CPMI do INSS inicia com mais de 30 convocações e mira ex-presidentes do órgão
Primeiro dia de trabalhos já aprovou lista extensa de depoentes, incluindo o “Careca do INSS” e 13 ex-presidentes do instituto; ministros foram apenas convidados
A CPMI do INSS abriu os trabalhos nesta terça-feira (26) com fôlego de maratona. Logo no primeiro dia, entre mais de 900 requerimentos na fila, os parlamentares aprovaram mais de 30 convocações e pedidos de quebra de sigilos. O alvo central da comissão são as fraudes em descontos irregulares sobre aposentados e pensionistas, escândalo que atravessou gestões de diferentes governos.
O relator, deputado Alfredo Gaspar (União Brasil), após acordo com a base governista, decidiu que ministros e ex-ministros seriam apenas convidados – e não convocados, como queria a oposição. Na prática, isso significa que eles podem comparecer de forma voluntária, sem obrigação legal.
Já no caso de ex-presidentes do INSS, a comissão não aliviou. Treze nomes que passaram pela chefia do instituto, entre 2012 e 2025, foram chamados a prestar depoimento.

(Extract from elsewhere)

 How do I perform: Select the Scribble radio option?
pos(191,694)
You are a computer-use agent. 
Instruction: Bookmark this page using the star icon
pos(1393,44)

Também entrou na lista Antônio Carlos Camilo Antunes, apelidado de “Careca do INSS”, figura conhecida nas investigações.
Entre os aprovados para depor também estão o advogado Eli Cohen, que levantou as primeiras denúncias, e Marcelo Abi-Ramia Caetano, ex-secretário de Previdência do Ministério da Fazenda. Representantes da Polícia Federal, da Controladoria-Geral da União (CGU) e da Defensoria Pública da União (DPU) também terão de dar explicações.
Além dos depoimentos, a comissão requisitou informações formais da PF, CGU, DPU, TCU e do Ministério da Previdência Social, além da cessão temporária de servidores desses órgãos para reforçar as investigações.
Lista de convocados confirmados:
- Eliane Viegas Mota (CGU)
- Bruno Oliveira Pereira Bergamaschi (PF)
- Patrícia Bettin Chaves (DPU)
- Eli Cohen (advogado denunciante)
- Marcelo Abi-Ramia Caetano (ex-secretário de Previdência)
- 13 ex-presidentes do INSS entre 2012 e 2025
Ministros e ex-ministros convidados (presença não obrigatória):
- Carlos Lupi (governo Lula)
- Onyx Lorenzoni (governo Bolsonaro)
- José Carlos Oliveira (governo Bolsonaro)
- Carlos Eduardo Gabas (governo Dilma)
Com isso, a CPMI sinaliza que não pretende aliviar na busca por responsabilidades, mas o tratamento diferenciado dado a ministros mostra que o jogo político segue vivo nos bastidores.